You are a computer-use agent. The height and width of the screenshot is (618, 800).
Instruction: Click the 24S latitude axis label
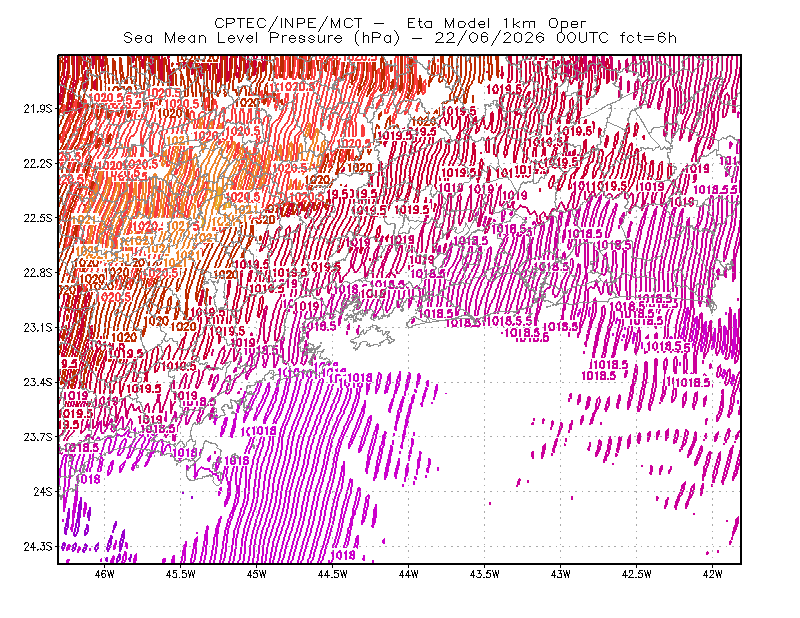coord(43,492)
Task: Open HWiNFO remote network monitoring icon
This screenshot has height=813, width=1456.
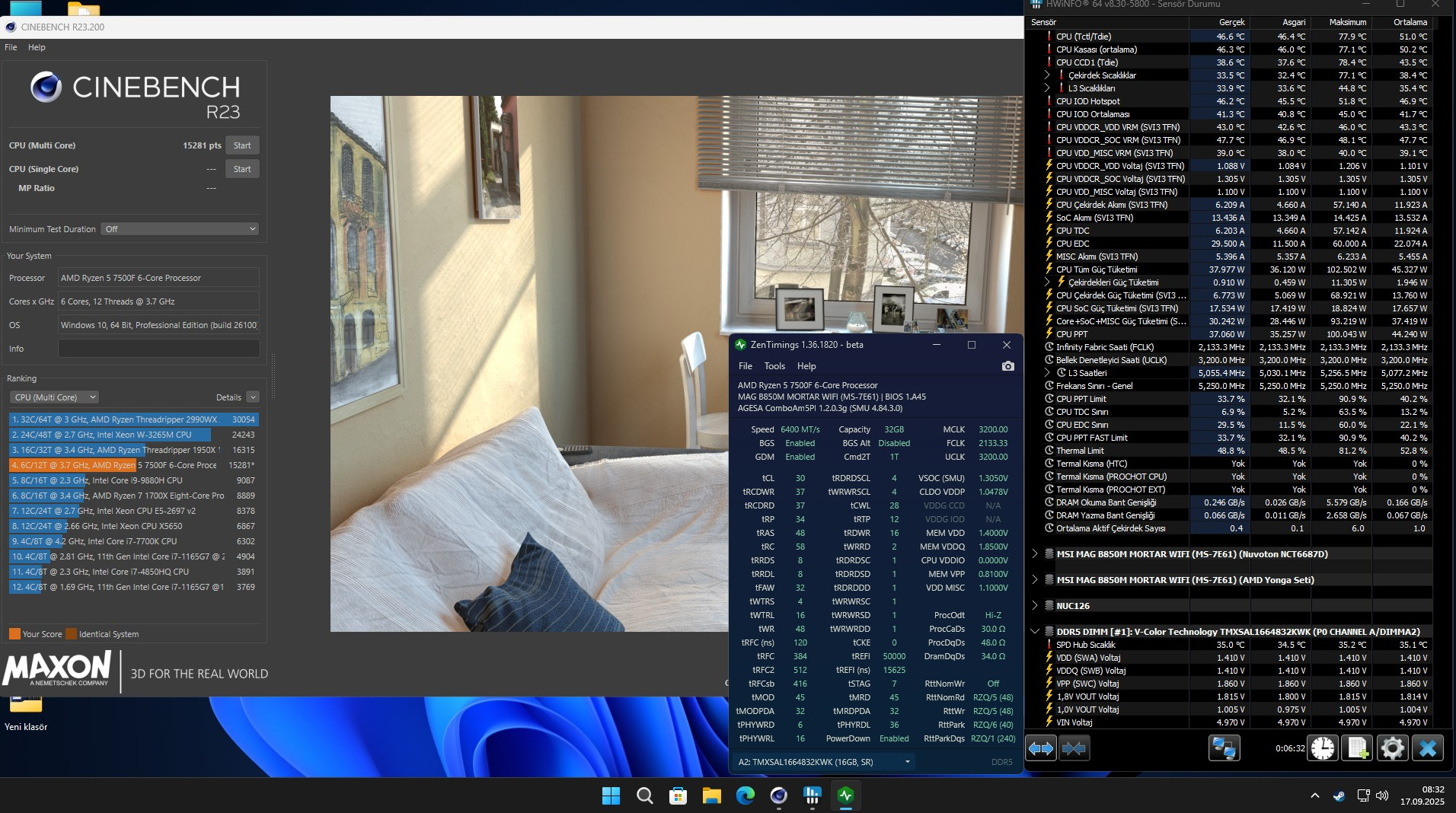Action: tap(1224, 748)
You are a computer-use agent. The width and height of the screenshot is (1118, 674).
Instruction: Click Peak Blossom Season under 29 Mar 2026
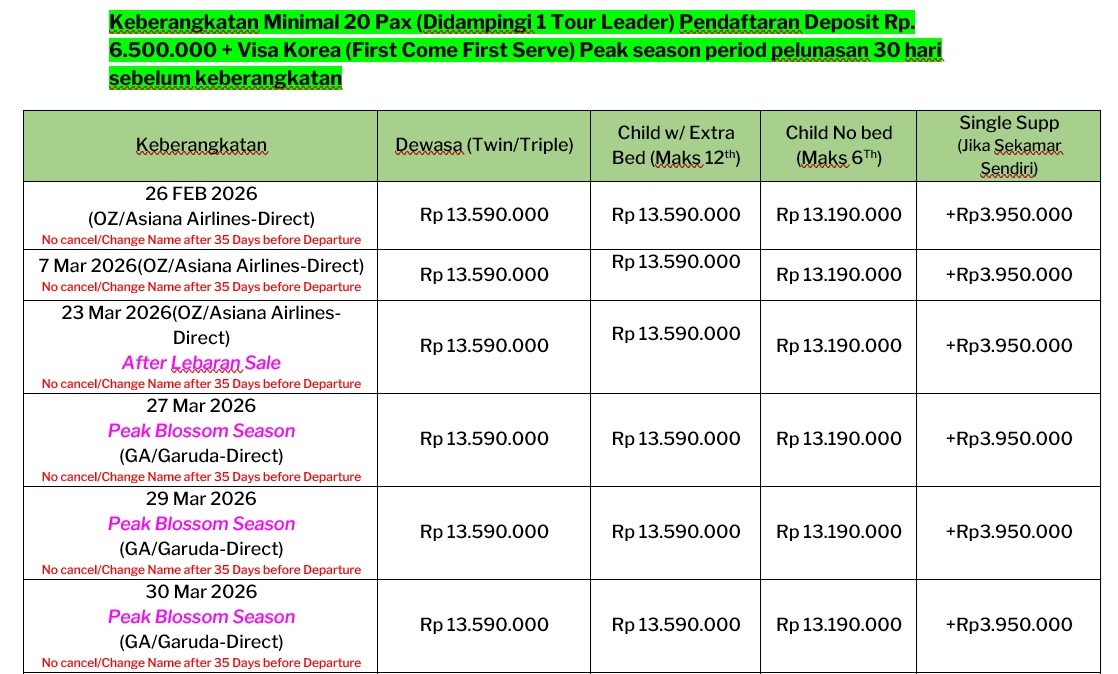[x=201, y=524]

##############################

Task item → Match on "computer": copy every line in the records that has it.

Exercise solution →
You are a computer-use agent. The height and width of the screenshot is (618, 800).
You are a computer-use agent. The width and height of the screenshot is (1118, 674).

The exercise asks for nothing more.